### What the task asks
Extract every line of the material that holds the string "next".

Start of Block

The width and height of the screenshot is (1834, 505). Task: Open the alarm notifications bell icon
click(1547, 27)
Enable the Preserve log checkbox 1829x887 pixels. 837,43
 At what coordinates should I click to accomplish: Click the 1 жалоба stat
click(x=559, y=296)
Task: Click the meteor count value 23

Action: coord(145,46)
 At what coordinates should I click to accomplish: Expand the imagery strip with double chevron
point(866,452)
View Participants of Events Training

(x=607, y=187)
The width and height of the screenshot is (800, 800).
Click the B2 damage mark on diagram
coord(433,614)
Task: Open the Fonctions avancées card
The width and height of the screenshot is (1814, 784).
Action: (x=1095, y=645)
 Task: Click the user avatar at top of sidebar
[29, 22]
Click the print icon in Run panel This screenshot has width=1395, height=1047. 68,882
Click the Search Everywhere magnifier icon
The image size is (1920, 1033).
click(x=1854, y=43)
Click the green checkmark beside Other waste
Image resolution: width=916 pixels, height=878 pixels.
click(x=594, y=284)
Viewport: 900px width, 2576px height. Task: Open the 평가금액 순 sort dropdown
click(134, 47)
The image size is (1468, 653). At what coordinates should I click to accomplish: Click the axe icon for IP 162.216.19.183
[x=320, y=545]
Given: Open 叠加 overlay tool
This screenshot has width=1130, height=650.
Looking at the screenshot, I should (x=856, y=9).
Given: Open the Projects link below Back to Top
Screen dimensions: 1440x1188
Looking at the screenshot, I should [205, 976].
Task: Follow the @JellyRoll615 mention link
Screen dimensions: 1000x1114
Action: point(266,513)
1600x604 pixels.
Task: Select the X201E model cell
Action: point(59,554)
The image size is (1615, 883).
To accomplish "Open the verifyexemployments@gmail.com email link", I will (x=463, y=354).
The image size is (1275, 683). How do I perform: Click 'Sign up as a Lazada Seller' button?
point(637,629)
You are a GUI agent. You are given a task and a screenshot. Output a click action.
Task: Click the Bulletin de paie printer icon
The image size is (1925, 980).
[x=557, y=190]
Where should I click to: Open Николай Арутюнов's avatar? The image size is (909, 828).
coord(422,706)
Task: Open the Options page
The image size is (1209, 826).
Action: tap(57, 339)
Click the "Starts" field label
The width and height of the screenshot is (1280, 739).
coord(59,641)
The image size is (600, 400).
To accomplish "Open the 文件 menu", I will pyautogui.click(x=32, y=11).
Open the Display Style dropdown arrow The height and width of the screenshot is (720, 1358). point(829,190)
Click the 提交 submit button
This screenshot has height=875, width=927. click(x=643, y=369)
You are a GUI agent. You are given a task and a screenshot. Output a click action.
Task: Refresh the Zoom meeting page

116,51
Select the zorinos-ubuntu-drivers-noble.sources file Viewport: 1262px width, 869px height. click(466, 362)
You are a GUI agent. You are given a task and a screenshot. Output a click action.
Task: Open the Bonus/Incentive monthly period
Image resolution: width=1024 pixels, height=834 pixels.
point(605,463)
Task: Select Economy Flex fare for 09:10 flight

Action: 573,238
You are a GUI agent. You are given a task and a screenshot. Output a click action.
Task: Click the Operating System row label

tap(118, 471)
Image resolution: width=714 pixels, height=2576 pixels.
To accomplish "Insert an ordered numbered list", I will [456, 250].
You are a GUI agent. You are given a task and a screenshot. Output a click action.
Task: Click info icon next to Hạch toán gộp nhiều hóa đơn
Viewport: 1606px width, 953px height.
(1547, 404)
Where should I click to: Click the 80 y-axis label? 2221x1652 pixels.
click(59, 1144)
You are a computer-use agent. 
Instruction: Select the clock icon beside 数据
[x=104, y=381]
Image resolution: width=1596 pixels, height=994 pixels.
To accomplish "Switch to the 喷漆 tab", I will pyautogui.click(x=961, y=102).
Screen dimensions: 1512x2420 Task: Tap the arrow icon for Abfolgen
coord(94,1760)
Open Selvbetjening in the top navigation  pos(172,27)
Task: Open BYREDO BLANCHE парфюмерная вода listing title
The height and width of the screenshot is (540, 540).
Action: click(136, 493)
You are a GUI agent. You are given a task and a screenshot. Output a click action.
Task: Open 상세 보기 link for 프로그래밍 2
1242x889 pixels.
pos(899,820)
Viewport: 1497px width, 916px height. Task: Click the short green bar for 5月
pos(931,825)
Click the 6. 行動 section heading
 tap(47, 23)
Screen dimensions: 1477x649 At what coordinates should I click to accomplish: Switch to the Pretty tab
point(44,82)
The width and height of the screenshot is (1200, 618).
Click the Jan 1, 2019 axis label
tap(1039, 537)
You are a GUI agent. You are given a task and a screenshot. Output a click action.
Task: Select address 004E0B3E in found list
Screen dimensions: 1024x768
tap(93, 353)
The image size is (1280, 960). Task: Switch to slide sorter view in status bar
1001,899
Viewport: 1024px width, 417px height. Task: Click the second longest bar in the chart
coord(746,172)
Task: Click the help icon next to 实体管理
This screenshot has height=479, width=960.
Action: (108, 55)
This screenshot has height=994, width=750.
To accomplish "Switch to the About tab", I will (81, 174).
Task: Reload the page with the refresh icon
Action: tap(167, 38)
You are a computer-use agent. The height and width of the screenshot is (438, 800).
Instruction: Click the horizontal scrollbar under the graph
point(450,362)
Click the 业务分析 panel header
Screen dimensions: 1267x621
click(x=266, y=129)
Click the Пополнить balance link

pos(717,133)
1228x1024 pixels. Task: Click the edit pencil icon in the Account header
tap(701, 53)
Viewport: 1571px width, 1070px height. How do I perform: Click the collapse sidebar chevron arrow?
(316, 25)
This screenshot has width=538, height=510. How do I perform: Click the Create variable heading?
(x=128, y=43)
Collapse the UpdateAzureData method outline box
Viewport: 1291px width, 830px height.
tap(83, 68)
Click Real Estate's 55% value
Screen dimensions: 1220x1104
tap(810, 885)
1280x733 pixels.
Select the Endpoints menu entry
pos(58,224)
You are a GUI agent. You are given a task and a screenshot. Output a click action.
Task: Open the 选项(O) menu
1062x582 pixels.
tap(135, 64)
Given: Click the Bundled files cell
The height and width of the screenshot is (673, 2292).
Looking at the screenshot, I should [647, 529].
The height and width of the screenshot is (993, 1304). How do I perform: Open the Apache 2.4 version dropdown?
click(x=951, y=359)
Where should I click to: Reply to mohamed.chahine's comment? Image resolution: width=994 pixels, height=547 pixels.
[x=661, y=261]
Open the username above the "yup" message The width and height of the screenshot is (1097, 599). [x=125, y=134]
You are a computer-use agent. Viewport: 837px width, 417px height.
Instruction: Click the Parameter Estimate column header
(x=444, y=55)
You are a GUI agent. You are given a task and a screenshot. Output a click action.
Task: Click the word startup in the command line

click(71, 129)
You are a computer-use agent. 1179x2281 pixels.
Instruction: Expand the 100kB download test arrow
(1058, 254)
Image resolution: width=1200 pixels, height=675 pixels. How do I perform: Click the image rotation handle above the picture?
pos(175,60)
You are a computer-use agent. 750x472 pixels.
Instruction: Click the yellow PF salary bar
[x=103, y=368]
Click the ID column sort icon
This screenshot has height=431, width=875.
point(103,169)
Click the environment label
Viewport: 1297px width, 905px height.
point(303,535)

End of Block

### Completed exercise
Task: Click info icon next to Hạch toán gộp nhiều hóa đơn
Task: Click the help icon next to 实体管理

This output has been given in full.